Civil Rights Violation

A law suit for a civil rights violation seeks to compensate you for a violation of constitutional rights. The statute has a rather broad reach, applying to any government action depriving anyone of their constitutional rights.

The statute authorizing these lawsuits, 42 U.S.C. § 1983, specifically says:

Every person who, under color of any statute, ordinance, regulation, custom, or usage, of any State or Territory or the District of Columbia, subjects, or causes to be subjected, any citizen of the United States or other person within the jurisdiction thereof to the deprivation of any rights, privileges, or immunities secured by the Constitution and laws, shall be liable to the party injured in an action at law, suit in equity, or other proper proceeding for redress.

The most important thing to remember is that you can only file this lawsuit against a government entity acting in its official capacity. If you get thrown out of a private restaurant because of your race, you can’t sue for civil rights violations, because the restaurant is not part of the government.

The second most important thing to remember is that this is a federal cause of action. That means that no matter what court you file in, the defendants can “remove” it to federal court if they choose.

The third most important thing to remember is that civil rights suits are far more complex than regular lawsuits. Governments have a number of immunities available to them, and you are likely to see a motion to dismiss based on absolute or qualified immunity if you pursue a civil rights claim.

Finally, the upside of constitutional claims is punitive damages and attorneys fees are recoverable, and state caps on what you can collect from the government are eliminated.

Malicious Prosecution

Malicious prosecution is a cause of action which alleges that someone started a previous case (usually criminal) against you for an improper purpose (usually to get even with you for something else). To establish your claim, you must be able to show:

  • prior institution of judicial proceedings against you
  • proceedings were started by defendant, or at his urging
  • proceedings must have terminated in your favor
  • there must have been malice in instituting the former proceedings
  • there must have been lack of probable cause for institution of proceedings
  • there must have been injury or damage resulting to you in the former proceedings.

Invasion of Privacy

The right of privacy is recognized in Wisconsin. If your privacy is unreasonably violated, you can get an injunction, damages and attorney’s fees. To establish invasion of privacy, you have to prove one of these:

  • Your privacy was intruded on in a manner that was highly offensive to a reasonable person, in a place that a reasonable person would consider private or in a manner which is actionable for trespass.
  • The use, for advertising purposes or for purposes of trade, of your name, portrait or picture, without having first obtained your written consent.
  • Publicity was given to a matter concerning your private life, of a kind highly offensive to a reasonable person, if the defendant has acted either unreasonably or recklessly as to whether there was a legitimate public interest in the matter involved, or with actual knowledge that none existed. (It is not an invasion of privacy to communicate any information available to the public as a matter of public record.)
  • Publishing nude pictures of you without your consent.

Abuse of Process

This cause of action is available when a person uses legal process (like a lawsuit) for an improper purpose.
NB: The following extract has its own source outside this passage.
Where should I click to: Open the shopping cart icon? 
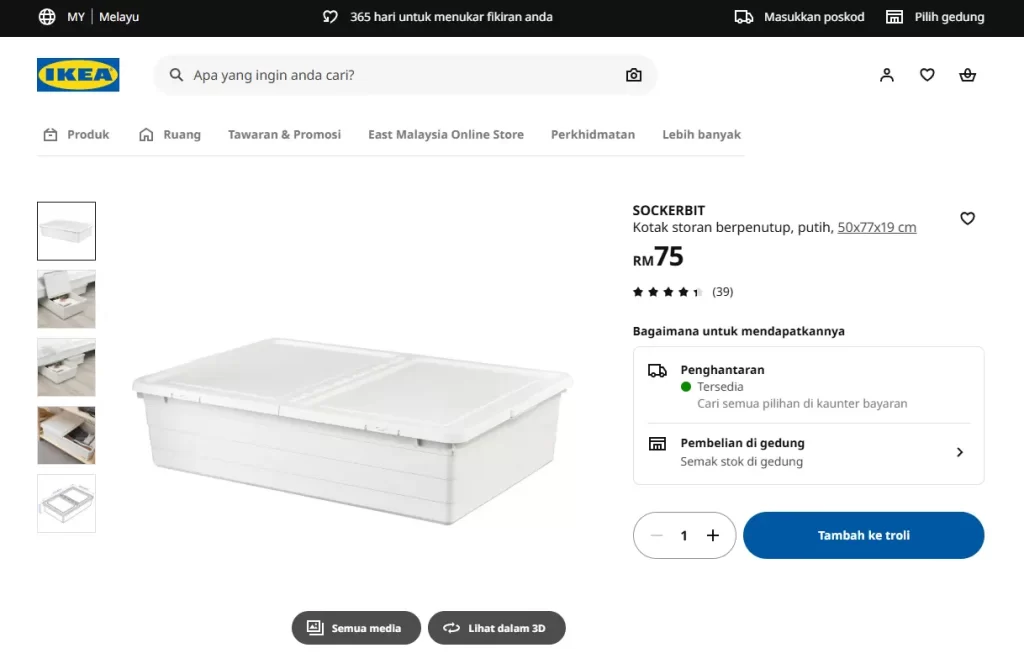tap(966, 74)
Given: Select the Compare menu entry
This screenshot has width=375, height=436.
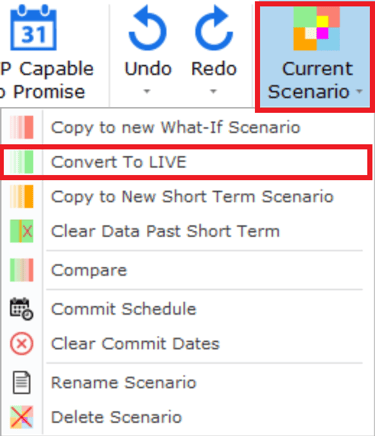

Some examples I have seen include filing a criminal complaint alleging child abuse to gain an advantage in a divorce case, or filing a lawsuit against someone so that you can force them to submit to a deposition, and then question them about an unrelated matter. The basic idea is the person starts a legal proceeding for an ulterior motive, and then misuses the process to get to that motive.

It is difficult to succeed under this cause, because you cannot win if the person you are suing doesn’t misuse the process. In other words, it does not matter if the real reason you are sued is the guy wants to get even with you for something. If he has any legitimate basis for the lawsuit, it does not count as abuse.